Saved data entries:

****

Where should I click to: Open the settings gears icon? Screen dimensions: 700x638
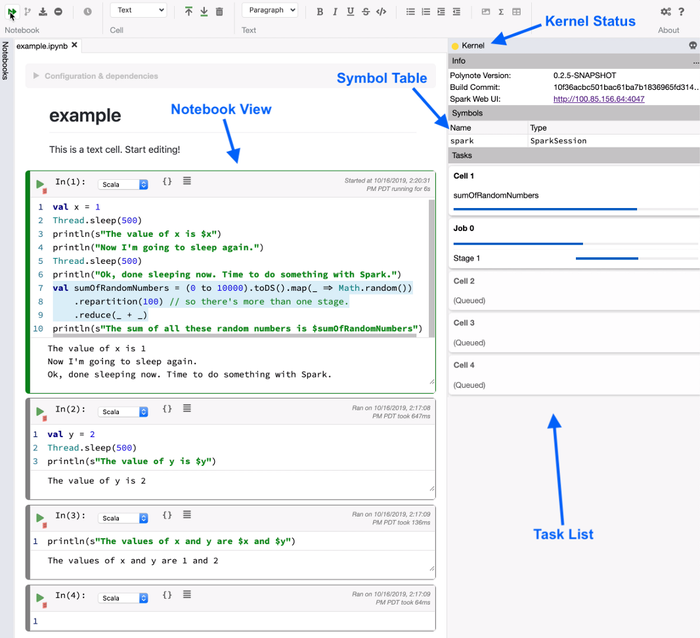coord(667,12)
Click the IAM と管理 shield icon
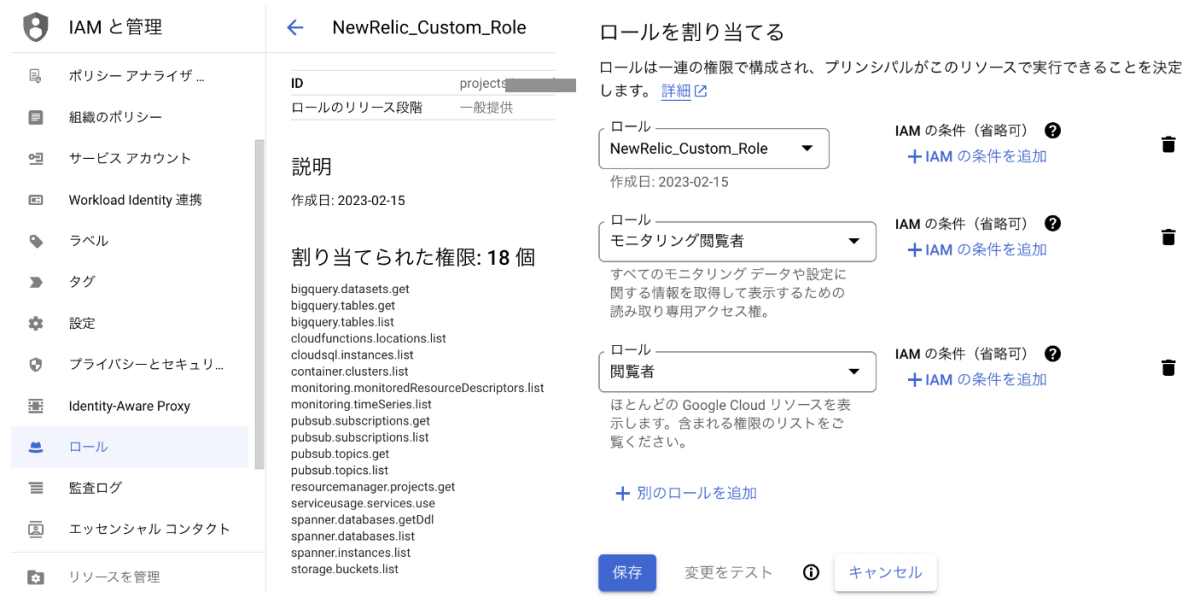The image size is (1200, 615). click(35, 27)
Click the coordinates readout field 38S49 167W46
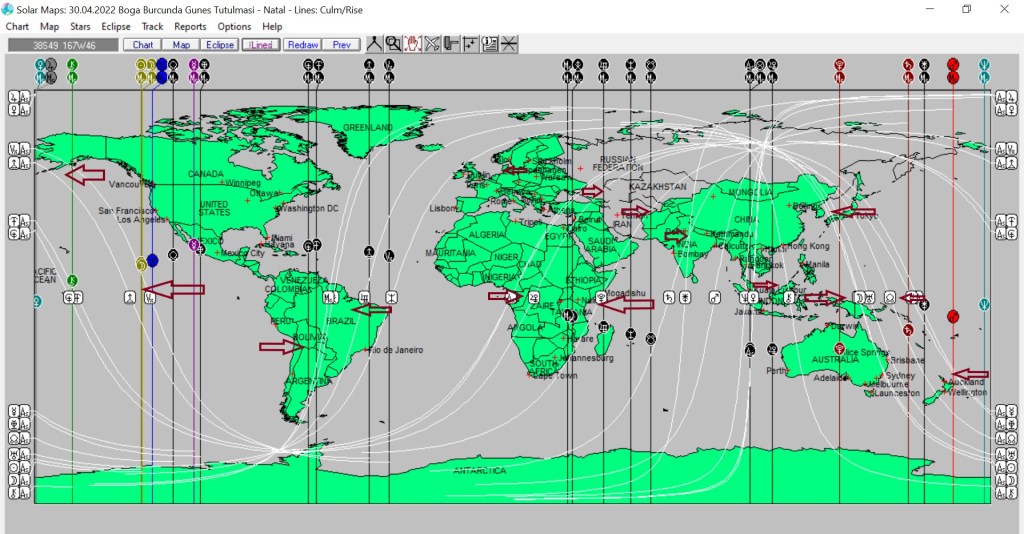 62,45
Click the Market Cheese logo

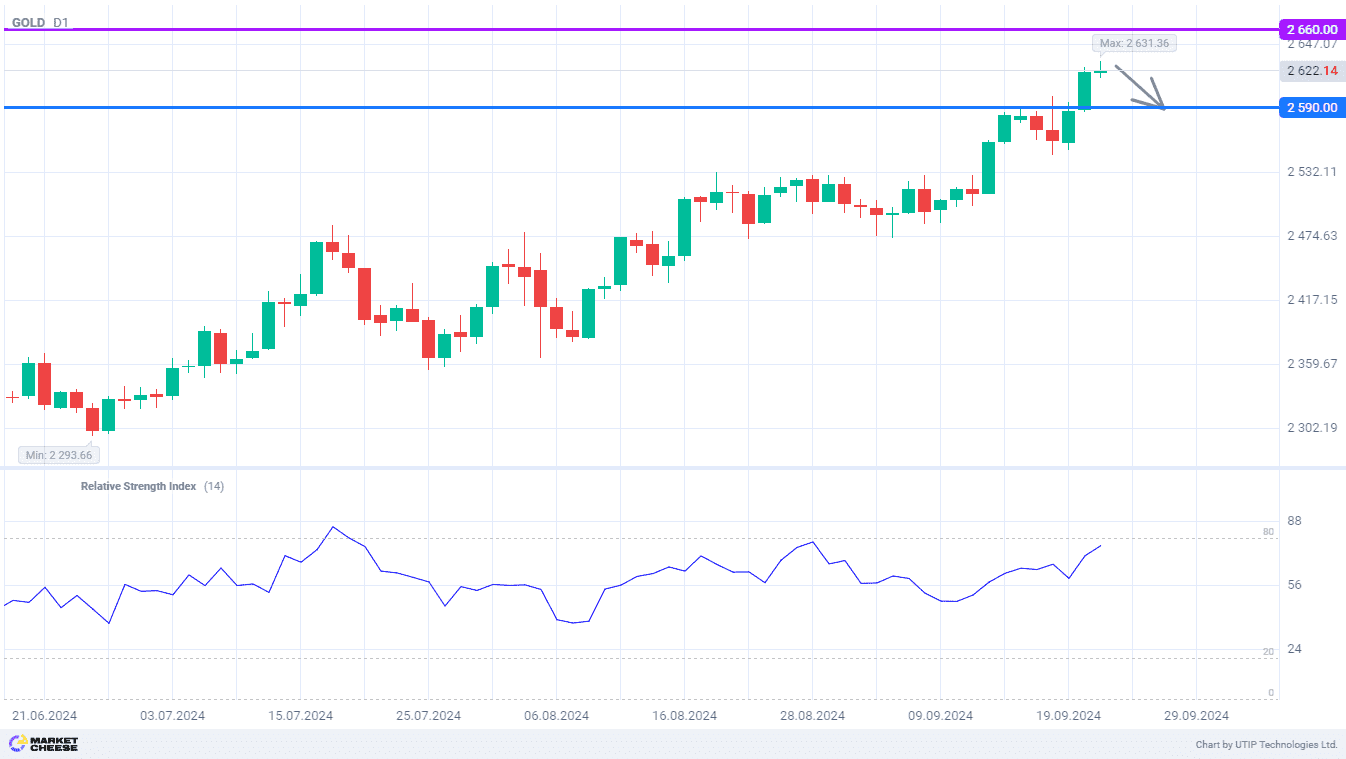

****

* [Task instructions] Transcribe each entry above without alteration, but keep the pictures out.

* [Response to the task]
Where should I click to: Open the settings gears icon? Screen dimensions: 700x638
coord(667,12)
Click the IAM と管理 shield icon
The image size is (1200, 615). click(35, 27)
Click the coordinates readout field 38S49 167W46
 62,45
Click the Market Cheese logo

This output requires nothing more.